Why I Choose to Embody the Word “Bitch”

This weekend, I had a get together with the other grad students in the department to talk job search and enjoy some drinks and dinner. One of the things we did was cut up over 100 common interview questions, put them in a bowl, and draw them at random. With 5 of us searching professionally and the others searching for internships, it was a good medium and practice time for all parties involved. In one part of the conversation, I talked about the student staff I supervise and how, in recent one-on-ones, the women and I have been discussing the idea of being a bitch. In this setting with me peers, I said that each of these women was a bitch in a different kind of way, and I wish y’all could’ve seen some of the looks around the room. I’m not really one to justify my decision when I don’t see an issue with them (and I don’t see anything wrong with the title bitch), but I think it warrants further conversation.

I don’t have some sob story about feeling dejected the first time someone called me a bitch or anything like that. In fact, I think the first time there was a word associated with women that was considered a “no-no” word for me was when I was like 15 and my grandpa called someone a twat. As a kind old man, it was out of character, so my context clues told me that you had to be a special kind of bad for that to come out of his mouth.

Maybe it’s the women in my family that have taught me that being a bitch isn’t something bad. My Grandma Kiernan served in World War II, had 4 kids, 8 grandkids, and worked until I was at least 12 or 13 (she died when I was 18). My Grandma Maggie was a high school administrator, had 5 kids, 11 grandkids, and after retiring from life as an administrator, went back to school to get her nursing degree so that my grandpa could live out his life comfortably. She still teaches, drives a Cadillac, smokes Winstons, drinks Manhattans, and is just an all around bad ass. Aside from these two matriarchs, my mother got her MBA while raising the 3 of us in high school and rides a motorcycle (among other awesome stuff), and I have a slew of aunts (by blood and marriage) and cousins who are just all around badasses. Wanna know what else they all have in common? They’re all bitches.

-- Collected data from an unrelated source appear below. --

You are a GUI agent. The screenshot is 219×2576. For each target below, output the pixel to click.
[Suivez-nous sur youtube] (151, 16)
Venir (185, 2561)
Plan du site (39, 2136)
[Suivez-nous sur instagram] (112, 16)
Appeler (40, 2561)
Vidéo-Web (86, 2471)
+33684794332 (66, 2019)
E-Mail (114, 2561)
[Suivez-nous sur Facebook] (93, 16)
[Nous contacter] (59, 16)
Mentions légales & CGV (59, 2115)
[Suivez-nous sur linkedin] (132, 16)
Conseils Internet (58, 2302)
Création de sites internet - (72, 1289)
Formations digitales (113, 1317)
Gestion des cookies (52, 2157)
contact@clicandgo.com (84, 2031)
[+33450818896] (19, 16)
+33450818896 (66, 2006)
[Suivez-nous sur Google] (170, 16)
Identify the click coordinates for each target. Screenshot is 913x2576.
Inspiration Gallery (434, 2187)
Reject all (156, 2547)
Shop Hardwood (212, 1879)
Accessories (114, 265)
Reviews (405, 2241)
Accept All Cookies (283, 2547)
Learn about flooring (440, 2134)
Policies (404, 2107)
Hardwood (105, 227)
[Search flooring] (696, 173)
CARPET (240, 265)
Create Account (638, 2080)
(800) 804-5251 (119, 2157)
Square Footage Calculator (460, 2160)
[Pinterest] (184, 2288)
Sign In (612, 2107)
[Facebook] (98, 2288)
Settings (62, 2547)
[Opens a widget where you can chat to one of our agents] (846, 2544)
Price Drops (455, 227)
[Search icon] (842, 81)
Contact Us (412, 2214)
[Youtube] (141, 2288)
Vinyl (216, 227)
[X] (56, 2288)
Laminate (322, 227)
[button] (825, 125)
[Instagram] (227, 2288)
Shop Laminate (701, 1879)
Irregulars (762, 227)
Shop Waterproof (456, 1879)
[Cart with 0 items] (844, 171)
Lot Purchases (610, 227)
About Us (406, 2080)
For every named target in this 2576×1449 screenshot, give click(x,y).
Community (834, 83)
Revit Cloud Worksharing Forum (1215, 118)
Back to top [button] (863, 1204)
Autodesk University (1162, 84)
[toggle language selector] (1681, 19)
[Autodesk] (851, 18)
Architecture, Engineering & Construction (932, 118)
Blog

Yes, I’m telling you that my first-grade God daughter and cousin is a bitch, and there’s nothing wrong with that (though her parents might beg to differ). I can’t go and quote “sticks and stones” because I know that words can hurt, but THIS word has never been one to hurt my feelings. I mean, damn…when I was little, I had the book “Little Miss Bossy” in three different languages! I was always allowed to ask questions and voice my little opinions, which I suppose made me headstrong from a young age, but why is that problem?

One of my favorite people on the planet, Tina Fey, was quoted once saying, “You know what? Bitches get stuff done.” I love this. Do I think you have to be a bitch to be successful? No, I guess not, but in my case it has certainly helped. Students and peers alike realized very quickly that calling me a bitch only fueled my fire rather than hurt my feelings. Am I telling you that you need to go fuel your own bitch fire and embody the word the way I have? Nope. But I am not going to someday decide that it bothers me. You can be a bitch without being heartless or cruel (though sometimes the former helps), and I hope that when I interact with people, they can see that.

I’m not going to ask that you take the word and make it part of your identity; that isn’t the purpose of this at all. This is so that the people around me can understand why I talk the way I do about something that others have turned into a dirty word. I will NEVER let one word determine how I feel about someone or something, so I would certainly not let one word change how I feel about myself. I also understand that I’ve used bitch synonymously with badass, and that’s because I think there’s something to be said for being that type of bitch. Like I alluded to at the beginning of this post, there are different kinds of bitches, and as with everything that comes in different forms, they aren’t all awesome. My point here is that you can take that word and make it want you want: good, bad, or ugly. I’ve chosen to let my bitch flag fly (and I’m sure my family would tell you it’s been flying high since I was in the womb) and I wouldn’t have it any other way. I’ll leave you with some wise words from my Grandma Maggie: “When people call me a bitch, I think it means I’m doing something right.”